• [THE EXERCISE] Rewrite the material starting with the line that contains "Click the Device info heading" and going on through the line that contains "(x=221, y=73)", changing "sidebar" to "side panel" and leaving everything else the same.

=======

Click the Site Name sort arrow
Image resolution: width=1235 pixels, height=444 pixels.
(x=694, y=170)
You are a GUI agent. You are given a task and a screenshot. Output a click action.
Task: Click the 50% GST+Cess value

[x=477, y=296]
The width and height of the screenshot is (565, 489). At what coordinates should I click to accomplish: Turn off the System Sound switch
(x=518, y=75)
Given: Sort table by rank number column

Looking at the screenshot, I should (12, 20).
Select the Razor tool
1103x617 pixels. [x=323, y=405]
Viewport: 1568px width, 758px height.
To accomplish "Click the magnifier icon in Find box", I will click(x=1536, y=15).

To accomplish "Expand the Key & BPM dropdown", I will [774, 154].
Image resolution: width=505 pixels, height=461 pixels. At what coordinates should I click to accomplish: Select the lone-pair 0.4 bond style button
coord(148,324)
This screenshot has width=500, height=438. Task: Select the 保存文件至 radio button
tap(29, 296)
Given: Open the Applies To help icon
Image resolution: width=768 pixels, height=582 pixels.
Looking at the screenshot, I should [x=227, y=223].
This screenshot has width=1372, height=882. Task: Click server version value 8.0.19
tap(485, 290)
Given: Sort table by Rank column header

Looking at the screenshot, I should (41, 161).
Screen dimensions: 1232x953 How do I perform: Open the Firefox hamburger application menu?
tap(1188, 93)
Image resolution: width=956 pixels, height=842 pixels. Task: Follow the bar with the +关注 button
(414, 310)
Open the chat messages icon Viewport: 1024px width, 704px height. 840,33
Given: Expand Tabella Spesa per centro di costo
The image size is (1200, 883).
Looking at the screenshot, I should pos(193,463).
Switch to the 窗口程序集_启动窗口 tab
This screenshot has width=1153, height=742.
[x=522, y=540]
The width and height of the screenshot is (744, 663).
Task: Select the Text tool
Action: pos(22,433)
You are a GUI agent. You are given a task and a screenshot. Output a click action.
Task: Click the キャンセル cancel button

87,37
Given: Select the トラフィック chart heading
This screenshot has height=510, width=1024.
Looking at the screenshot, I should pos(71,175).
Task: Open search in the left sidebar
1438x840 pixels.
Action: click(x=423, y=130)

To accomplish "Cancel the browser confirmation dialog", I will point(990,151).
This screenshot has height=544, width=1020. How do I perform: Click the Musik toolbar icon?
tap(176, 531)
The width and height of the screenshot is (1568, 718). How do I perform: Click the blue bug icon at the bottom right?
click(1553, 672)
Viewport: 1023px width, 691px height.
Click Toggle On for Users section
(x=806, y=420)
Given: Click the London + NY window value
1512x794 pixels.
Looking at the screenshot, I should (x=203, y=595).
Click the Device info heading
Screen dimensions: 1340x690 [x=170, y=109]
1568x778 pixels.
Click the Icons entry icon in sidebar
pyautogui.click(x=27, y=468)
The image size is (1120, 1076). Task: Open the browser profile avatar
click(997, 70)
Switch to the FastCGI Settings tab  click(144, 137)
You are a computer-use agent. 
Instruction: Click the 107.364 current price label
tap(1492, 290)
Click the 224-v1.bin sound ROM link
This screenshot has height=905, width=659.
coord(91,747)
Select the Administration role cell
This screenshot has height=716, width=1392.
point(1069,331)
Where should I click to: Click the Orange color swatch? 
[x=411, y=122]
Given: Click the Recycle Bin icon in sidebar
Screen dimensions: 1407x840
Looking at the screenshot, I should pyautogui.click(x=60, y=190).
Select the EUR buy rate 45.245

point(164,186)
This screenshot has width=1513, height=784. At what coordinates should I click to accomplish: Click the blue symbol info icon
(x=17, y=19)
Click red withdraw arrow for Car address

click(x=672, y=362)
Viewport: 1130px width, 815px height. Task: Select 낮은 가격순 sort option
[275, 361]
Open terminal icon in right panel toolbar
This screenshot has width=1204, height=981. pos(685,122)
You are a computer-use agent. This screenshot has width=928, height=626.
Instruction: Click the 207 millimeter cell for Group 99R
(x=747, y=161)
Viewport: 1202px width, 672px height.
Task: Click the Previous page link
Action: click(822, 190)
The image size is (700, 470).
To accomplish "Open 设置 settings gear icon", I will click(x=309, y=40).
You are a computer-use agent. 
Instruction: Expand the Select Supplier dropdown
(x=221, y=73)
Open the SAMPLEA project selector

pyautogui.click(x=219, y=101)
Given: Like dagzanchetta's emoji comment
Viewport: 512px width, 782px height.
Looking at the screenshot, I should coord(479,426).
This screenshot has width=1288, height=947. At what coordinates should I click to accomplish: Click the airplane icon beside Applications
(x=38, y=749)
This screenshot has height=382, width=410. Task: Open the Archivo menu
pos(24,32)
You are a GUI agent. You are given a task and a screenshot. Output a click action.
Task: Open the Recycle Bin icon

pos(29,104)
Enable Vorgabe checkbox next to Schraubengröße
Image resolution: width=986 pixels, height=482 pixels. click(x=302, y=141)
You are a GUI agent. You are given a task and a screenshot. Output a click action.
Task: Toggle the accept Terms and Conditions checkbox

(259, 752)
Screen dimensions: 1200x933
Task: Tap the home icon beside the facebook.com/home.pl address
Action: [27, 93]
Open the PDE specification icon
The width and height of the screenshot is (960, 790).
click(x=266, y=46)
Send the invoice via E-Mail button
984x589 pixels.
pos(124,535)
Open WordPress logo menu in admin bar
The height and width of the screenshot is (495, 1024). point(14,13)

=======

• [SOLUTION]
Click the Device info heading
Screen dimensions: 1340x690 [x=170, y=109]
1568x778 pixels.
Click the Icons entry icon in side panel
pyautogui.click(x=27, y=468)
The image size is (1120, 1076). Task: Open the browser profile avatar
click(997, 70)
Switch to the FastCGI Settings tab  click(144, 137)
You are a computer-use agent. 
Instruction: Click the 107.364 current price label
tap(1492, 290)
Click the 224-v1.bin sound ROM link
This screenshot has height=905, width=659.
coord(91,747)
Select the Administration role cell
This screenshot has height=716, width=1392.
point(1069,331)
Where should I click to: Click the Orange color swatch? 
[x=411, y=122]
Given: Click the Recycle Bin icon in side panel
Screen dimensions: 1407x840
Looking at the screenshot, I should pyautogui.click(x=60, y=190).
Select the EUR buy rate 45.245

point(164,186)
This screenshot has width=1513, height=784. At what coordinates should I click to accomplish: Click the blue symbol info icon
(x=17, y=19)
Click red withdraw arrow for Car address

click(x=672, y=362)
Viewport: 1130px width, 815px height. Task: Select 낮은 가격순 sort option
[275, 361]
Open terminal icon in right panel toolbar
This screenshot has width=1204, height=981. pos(685,122)
You are a computer-use agent. This screenshot has width=928, height=626.
Instruction: Click the 207 millimeter cell for Group 99R
(x=747, y=161)
Viewport: 1202px width, 672px height.
Task: Click the Previous page link
Action: click(822, 190)
The image size is (700, 470).
To accomplish "Open 设置 settings gear icon", I will click(x=309, y=40).
You are a computer-use agent. 
Instruction: Expand the Select Supplier dropdown
(x=221, y=73)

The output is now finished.